This solution, after a lot of development, focusing on recreating actual bodies (not only faces) could be used in the fashion sector, while making visualizations for trying on clothes. This is a nice and very visual example of how Deep Learning can improve something we already thought was almost excellent.
Gaming industry – Deep Learning to improve quality
Electronic Arts, the company behind FIFA, among others, also uses artificial intelligence to test its games. By introducing a self-learning mechanism into game testing structures, player behavior can be replicated and many annoying bugs identified. As a result, experienced testers can focus on fundamental testing and leave the most tedious and time-consuming tasks to technology.
„With neural networks learning how to play the games by themselves we can mimic human-like behaviors that go beyond current automated testing approaches, of scripted bots, where the game learns and plays like a human. This means we find bugs faster, in ways that humans do, before they get out in the wild to millions of players” – Colin Barre-Brisebois, EA SEED Head of Technology.

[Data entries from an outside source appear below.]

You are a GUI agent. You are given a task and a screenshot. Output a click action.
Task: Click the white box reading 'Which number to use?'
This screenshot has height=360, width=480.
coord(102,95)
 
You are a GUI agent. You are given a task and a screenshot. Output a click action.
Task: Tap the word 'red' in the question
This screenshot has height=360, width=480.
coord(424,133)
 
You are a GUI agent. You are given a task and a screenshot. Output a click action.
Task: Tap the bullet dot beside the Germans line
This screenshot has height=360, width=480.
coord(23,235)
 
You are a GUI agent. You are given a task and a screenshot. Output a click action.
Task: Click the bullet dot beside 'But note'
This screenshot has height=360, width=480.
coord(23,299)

You can test your store’s performance in the same way and quickly identify issues that can have a very negative impact on conversions or revenue.
Google Translate
Initially, Google’s linguistic data was obtained from the United Nations and European Parliament documents. At present, AI stands behind the high and still growing accuracy of translations. The huge step was taken in 2016 when Google implemented Deep Learning methodology – Neural Machine Translation (NMT) which results in using a wide variety of linguistic sources. High quality training data taken from the Internet (after reducing the noise in data) allows Google to constantly improve models that are in use and reduce more and more errors in translation.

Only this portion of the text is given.